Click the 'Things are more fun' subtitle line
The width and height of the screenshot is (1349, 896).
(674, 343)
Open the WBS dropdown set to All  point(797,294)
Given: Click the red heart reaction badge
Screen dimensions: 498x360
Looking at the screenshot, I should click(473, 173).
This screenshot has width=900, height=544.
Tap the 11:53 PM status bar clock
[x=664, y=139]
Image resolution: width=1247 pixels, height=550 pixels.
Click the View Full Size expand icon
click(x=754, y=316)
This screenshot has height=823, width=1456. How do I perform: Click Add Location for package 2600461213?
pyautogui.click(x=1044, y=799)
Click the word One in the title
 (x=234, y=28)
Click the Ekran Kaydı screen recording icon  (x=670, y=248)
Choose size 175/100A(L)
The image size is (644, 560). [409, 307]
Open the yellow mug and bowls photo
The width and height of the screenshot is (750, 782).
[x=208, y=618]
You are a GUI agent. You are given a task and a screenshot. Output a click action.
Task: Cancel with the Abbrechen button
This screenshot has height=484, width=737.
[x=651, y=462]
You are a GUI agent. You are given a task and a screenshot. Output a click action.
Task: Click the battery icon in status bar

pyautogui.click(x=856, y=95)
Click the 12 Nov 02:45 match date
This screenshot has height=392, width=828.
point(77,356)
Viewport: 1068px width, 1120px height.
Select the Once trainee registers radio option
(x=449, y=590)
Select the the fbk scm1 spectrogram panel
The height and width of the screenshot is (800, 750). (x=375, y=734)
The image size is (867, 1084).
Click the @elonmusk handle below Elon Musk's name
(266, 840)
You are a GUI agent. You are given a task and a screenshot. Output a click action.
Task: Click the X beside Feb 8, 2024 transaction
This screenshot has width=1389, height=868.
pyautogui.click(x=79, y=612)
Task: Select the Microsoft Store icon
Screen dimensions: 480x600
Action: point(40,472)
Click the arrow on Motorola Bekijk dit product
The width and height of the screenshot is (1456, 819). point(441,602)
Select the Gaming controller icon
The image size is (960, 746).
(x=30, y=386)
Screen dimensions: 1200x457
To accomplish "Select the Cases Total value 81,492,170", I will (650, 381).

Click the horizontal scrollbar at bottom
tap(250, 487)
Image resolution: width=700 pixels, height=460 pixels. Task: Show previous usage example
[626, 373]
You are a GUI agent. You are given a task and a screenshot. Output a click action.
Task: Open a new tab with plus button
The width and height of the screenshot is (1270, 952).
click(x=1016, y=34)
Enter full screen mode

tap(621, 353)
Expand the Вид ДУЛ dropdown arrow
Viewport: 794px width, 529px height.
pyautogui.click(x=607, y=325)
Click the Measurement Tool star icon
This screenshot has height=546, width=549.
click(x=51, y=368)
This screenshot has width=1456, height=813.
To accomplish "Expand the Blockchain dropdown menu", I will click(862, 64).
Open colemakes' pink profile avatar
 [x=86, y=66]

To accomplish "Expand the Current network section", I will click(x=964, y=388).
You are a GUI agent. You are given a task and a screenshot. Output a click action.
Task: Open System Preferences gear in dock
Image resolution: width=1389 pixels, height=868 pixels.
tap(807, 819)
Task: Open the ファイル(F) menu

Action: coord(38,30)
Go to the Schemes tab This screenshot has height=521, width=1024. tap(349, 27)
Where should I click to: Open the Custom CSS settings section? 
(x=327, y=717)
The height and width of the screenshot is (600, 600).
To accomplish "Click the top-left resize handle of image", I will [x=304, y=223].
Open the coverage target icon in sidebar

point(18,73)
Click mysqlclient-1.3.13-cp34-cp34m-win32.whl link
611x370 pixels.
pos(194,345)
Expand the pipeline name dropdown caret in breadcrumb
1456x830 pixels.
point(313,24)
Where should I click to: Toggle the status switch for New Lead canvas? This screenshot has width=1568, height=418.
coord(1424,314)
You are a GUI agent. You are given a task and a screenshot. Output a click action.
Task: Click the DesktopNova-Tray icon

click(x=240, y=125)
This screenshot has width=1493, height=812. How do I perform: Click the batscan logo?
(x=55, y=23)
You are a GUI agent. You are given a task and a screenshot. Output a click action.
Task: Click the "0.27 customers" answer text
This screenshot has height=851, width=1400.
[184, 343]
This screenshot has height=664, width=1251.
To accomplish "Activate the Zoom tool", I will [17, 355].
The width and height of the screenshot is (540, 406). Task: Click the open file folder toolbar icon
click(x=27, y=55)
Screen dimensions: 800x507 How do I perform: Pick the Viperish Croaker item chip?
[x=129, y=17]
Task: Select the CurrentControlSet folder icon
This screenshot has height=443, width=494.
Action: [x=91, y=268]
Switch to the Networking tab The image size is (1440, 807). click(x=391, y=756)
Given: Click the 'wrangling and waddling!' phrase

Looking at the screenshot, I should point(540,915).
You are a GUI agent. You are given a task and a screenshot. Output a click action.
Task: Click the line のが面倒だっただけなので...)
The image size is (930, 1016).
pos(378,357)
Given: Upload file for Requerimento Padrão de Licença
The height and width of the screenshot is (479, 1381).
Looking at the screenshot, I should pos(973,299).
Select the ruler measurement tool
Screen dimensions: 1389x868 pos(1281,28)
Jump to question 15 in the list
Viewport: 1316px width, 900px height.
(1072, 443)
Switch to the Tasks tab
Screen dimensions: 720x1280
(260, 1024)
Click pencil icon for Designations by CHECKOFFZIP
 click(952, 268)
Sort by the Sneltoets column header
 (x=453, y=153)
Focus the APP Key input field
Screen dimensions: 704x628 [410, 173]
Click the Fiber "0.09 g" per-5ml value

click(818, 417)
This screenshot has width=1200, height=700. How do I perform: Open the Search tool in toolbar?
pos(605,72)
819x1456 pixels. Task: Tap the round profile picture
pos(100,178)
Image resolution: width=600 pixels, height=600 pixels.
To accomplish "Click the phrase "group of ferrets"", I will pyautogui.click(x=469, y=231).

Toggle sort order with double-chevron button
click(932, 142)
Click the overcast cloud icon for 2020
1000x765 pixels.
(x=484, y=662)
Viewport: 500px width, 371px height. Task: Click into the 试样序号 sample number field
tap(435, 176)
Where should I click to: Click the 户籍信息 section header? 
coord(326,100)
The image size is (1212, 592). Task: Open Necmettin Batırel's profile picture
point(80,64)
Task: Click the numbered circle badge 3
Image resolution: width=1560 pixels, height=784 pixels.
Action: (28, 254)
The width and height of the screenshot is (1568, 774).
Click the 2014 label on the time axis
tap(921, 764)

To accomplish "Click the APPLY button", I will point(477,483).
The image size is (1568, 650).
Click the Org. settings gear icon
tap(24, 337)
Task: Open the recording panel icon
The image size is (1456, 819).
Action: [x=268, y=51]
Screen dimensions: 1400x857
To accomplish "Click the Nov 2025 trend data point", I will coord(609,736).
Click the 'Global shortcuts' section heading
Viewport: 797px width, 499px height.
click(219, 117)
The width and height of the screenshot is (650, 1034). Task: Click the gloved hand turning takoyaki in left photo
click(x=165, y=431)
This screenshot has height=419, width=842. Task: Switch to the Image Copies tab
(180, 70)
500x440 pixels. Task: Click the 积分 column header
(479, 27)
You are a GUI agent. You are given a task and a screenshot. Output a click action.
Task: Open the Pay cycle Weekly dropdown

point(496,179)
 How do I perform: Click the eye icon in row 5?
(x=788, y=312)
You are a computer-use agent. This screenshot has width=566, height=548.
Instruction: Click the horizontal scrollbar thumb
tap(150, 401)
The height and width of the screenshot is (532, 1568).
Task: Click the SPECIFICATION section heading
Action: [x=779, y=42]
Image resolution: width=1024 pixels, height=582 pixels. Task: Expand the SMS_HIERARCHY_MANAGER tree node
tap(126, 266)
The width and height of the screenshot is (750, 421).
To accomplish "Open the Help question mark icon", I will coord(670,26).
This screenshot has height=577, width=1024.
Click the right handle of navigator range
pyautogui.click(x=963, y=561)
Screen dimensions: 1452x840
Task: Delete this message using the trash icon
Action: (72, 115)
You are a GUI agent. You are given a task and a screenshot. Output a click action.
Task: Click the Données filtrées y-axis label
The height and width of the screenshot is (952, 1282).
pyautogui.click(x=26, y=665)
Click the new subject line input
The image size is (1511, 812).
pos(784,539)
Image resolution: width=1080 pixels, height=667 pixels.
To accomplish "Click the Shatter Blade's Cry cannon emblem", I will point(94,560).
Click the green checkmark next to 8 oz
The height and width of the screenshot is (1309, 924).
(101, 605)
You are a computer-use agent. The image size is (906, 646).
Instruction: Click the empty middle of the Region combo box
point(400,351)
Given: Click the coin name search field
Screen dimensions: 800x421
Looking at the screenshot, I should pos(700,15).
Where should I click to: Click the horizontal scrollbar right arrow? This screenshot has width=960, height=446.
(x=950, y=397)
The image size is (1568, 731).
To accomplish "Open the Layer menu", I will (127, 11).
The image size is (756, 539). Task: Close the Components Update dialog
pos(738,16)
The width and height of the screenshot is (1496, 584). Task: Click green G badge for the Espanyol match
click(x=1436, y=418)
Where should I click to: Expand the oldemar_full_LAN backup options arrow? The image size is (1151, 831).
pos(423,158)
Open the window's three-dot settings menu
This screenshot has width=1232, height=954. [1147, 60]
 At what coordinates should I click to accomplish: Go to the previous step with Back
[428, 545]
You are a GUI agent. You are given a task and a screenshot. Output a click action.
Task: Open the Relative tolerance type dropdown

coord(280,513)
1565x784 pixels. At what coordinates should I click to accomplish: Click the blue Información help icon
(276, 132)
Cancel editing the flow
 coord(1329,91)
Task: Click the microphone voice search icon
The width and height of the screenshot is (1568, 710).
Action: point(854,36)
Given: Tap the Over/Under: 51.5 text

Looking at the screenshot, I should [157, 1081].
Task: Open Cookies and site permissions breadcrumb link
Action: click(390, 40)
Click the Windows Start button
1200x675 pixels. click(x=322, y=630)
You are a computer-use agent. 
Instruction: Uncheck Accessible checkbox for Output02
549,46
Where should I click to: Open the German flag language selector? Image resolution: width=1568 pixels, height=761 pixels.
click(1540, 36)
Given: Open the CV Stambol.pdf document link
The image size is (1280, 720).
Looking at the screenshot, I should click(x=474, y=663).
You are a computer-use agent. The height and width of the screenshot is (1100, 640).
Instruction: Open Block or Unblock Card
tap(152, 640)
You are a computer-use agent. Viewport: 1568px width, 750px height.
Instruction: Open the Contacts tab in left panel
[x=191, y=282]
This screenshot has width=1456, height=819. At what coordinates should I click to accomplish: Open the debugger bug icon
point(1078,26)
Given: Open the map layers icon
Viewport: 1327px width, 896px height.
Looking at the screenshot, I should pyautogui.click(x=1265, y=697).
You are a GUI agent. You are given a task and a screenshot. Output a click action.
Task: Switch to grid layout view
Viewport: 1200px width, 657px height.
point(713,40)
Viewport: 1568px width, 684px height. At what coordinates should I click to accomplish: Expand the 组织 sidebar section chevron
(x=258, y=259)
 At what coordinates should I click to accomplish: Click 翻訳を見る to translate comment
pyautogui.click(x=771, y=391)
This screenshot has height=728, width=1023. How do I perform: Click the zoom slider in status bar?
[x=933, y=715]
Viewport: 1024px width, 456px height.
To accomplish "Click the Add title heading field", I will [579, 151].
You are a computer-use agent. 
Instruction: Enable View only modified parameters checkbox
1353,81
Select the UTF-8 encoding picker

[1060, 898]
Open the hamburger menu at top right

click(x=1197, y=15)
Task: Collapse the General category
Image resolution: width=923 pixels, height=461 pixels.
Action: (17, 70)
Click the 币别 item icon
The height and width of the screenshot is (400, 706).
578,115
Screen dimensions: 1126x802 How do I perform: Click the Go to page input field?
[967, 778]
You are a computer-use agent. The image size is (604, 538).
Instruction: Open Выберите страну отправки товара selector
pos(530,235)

- - -

# PROBLEM TO SOLVE
Copy out the items from the line with "Image resolution: width=600" to the line with "tap(435, 176)", swapping "overcast" for "cloudy" and keeping everything else the same.

# IN RESPONSE
Image resolution: width=600 pixels, height=600 pixels.
To accomplish "Click the phrase "group of ferrets"", I will pyautogui.click(x=469, y=231).

Toggle sort order with double-chevron button
click(932, 142)
Click the cloudy cloud icon for 2020
1000x765 pixels.
(x=484, y=662)
Viewport: 500px width, 371px height. Task: Click into the 试样序号 sample number field
tap(435, 176)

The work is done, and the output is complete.